- Problem statement
Print each entry exactly, all the way through.

- Excerpted records
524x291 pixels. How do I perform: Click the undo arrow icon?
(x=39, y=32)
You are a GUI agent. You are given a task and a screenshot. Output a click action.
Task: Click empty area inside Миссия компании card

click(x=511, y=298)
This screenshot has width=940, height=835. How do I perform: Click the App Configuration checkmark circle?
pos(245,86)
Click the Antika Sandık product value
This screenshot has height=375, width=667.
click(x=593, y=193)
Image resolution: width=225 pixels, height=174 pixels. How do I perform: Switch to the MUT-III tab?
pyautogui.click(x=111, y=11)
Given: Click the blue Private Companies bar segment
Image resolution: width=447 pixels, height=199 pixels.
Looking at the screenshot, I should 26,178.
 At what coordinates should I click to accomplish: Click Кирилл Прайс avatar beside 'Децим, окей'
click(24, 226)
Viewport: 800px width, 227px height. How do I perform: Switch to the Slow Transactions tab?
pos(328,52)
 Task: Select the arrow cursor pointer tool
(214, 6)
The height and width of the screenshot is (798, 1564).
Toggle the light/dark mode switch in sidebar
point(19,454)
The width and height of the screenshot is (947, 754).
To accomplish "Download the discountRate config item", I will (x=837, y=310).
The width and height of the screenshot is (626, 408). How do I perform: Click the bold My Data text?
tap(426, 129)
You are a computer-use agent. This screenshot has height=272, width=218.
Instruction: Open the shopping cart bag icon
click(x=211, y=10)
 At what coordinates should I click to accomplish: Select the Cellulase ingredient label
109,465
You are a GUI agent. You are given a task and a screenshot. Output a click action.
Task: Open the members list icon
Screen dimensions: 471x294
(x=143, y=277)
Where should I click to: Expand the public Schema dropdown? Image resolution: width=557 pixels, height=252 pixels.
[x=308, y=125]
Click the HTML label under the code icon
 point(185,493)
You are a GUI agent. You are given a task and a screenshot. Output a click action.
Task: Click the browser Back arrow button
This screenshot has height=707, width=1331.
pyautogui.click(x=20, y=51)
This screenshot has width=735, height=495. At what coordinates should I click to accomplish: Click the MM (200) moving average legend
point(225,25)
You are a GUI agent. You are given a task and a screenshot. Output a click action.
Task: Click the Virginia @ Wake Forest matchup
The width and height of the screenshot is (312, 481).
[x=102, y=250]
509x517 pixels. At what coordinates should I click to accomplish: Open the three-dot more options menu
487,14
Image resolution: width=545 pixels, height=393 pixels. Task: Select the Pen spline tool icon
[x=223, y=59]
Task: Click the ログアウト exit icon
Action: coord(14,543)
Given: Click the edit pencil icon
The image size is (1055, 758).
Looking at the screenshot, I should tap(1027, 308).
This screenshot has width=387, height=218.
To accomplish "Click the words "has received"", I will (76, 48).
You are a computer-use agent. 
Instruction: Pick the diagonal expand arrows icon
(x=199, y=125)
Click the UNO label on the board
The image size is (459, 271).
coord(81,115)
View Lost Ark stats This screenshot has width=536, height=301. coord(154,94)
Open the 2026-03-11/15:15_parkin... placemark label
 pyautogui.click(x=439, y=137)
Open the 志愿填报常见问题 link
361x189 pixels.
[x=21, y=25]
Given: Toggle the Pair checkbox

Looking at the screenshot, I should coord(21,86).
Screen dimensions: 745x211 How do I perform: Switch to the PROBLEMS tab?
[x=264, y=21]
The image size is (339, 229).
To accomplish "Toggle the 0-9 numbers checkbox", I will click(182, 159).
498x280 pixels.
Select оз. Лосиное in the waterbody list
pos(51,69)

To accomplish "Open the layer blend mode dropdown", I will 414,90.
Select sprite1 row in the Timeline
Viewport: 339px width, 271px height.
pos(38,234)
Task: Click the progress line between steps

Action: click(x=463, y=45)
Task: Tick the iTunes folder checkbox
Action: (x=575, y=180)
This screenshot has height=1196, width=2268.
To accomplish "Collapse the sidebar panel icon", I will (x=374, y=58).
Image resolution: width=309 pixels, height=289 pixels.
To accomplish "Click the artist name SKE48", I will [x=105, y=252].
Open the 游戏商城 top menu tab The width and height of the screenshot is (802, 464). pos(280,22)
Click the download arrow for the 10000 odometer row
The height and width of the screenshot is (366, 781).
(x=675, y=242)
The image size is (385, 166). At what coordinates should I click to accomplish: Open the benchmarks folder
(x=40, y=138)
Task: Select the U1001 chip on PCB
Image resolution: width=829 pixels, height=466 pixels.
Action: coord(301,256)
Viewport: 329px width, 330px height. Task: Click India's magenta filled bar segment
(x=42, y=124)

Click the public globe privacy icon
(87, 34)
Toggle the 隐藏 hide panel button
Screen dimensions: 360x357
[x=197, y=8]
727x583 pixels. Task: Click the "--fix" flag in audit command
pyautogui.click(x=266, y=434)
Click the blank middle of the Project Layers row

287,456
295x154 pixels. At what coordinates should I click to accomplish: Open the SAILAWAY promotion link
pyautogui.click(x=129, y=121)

- Task output
524x291 pixels. How do I perform: Click the undo arrow icon?
(x=39, y=32)
You are a GUI agent. You are given a task and a screenshot. Output a click action.
Task: Click empty area inside Миссия компании card

click(x=511, y=298)
This screenshot has width=940, height=835. How do I perform: Click the App Configuration checkmark circle?
pos(245,86)
Click the Antika Sandık product value
This screenshot has height=375, width=667.
click(x=593, y=193)
Image resolution: width=225 pixels, height=174 pixels. How do I perform: Switch to the MUT-III tab?
pyautogui.click(x=111, y=11)
Given: Click the blue Private Companies bar segment
Image resolution: width=447 pixels, height=199 pixels.
Looking at the screenshot, I should 26,178.
 At what coordinates should I click to accomplish: Click Кирилл Прайс avatar beside 'Децим, окей'
click(24, 226)
Viewport: 800px width, 227px height. How do I perform: Switch to the Slow Transactions tab?
pos(328,52)
 Task: Select the arrow cursor pointer tool
(214, 6)
The height and width of the screenshot is (798, 1564).
Toggle the light/dark mode switch in sidebar
point(19,454)
The width and height of the screenshot is (947, 754).
To accomplish "Download the discountRate config item", I will (x=837, y=310).
The width and height of the screenshot is (626, 408). How do I perform: Click the bold My Data text?
tap(426, 129)
You are a computer-use agent. This screenshot has height=272, width=218.
Instruction: Open the shopping cart bag icon
click(x=211, y=10)
 At what coordinates should I click to accomplish: Select the Cellulase ingredient label
109,465
You are a GUI agent. You are given a task and a screenshot. Output a click action.
Task: Open the members list icon
Screen dimensions: 471x294
(x=143, y=277)
Where should I click to: Expand the public Schema dropdown? Image resolution: width=557 pixels, height=252 pixels.
[x=308, y=125]
Click the HTML label under the code icon
 point(185,493)
You are a GUI agent. You are given a task and a screenshot. Output a click action.
Task: Click the browser Back arrow button
This screenshot has height=707, width=1331.
pyautogui.click(x=20, y=51)
This screenshot has width=735, height=495. At what coordinates should I click to accomplish: Click the MM (200) moving average legend
point(225,25)
You are a GUI agent. You are given a task and a screenshot. Output a click action.
Task: Click the Virginia @ Wake Forest matchup
The width and height of the screenshot is (312, 481).
[x=102, y=250]
509x517 pixels. At what coordinates should I click to accomplish: Open the three-dot more options menu
487,14
Image resolution: width=545 pixels, height=393 pixels. Task: Select the Pen spline tool icon
[x=223, y=59]
Task: Click the ログアウト exit icon
Action: coord(14,543)
Given: Click the edit pencil icon
The image size is (1055, 758).
Looking at the screenshot, I should tap(1027, 308).
This screenshot has width=387, height=218.
To accomplish "Click the words "has received"", I will (76, 48).
You are a computer-use agent. 
Instruction: Pick the diagonal expand arrows icon
(x=199, y=125)
Click the UNO label on the board
The image size is (459, 271).
coord(81,115)
View Lost Ark stats This screenshot has width=536, height=301. coord(154,94)
Open the 2026-03-11/15:15_parkin... placemark label
 pyautogui.click(x=439, y=137)
Open the 志愿填报常见问题 link
361x189 pixels.
[x=21, y=25]
Given: Toggle the Pair checkbox

Looking at the screenshot, I should coord(21,86).
Screen dimensions: 745x211 How do I perform: Switch to the PROBLEMS tab?
[x=264, y=21]
The image size is (339, 229).
To accomplish "Toggle the 0-9 numbers checkbox", I will click(182, 159).
498x280 pixels.
Select оз. Лосиное in the waterbody list
pos(51,69)

To accomplish "Open the layer blend mode dropdown", I will 414,90.
Select sprite1 row in the Timeline
Viewport: 339px width, 271px height.
pos(38,234)
Task: Click the progress line between steps

Action: click(x=463, y=45)
Task: Tick the iTunes folder checkbox
Action: (x=575, y=180)
This screenshot has height=1196, width=2268.
To accomplish "Collapse the sidebar panel icon", I will (x=374, y=58).
Image resolution: width=309 pixels, height=289 pixels.
To accomplish "Click the artist name SKE48", I will [x=105, y=252].
Open the 游戏商城 top menu tab The width and height of the screenshot is (802, 464). pos(280,22)
Click the download arrow for the 10000 odometer row
The height and width of the screenshot is (366, 781).
(x=675, y=242)
The image size is (385, 166). At what coordinates should I click to accomplish: Open the benchmarks folder
(x=40, y=138)
Task: Select the U1001 chip on PCB
Image resolution: width=829 pixels, height=466 pixels.
Action: coord(301,256)
Viewport: 329px width, 330px height. Task: Click India's magenta filled bar segment
(x=42, y=124)

Click the public globe privacy icon
(87, 34)
Toggle the 隐藏 hide panel button
Screen dimensions: 360x357
[x=197, y=8]
727x583 pixels. Task: Click the "--fix" flag in audit command
pyautogui.click(x=266, y=434)
Click the blank middle of the Project Layers row

287,456
295x154 pixels. At what coordinates should I click to accomplish: Open the SAILAWAY promotion link
pyautogui.click(x=129, y=121)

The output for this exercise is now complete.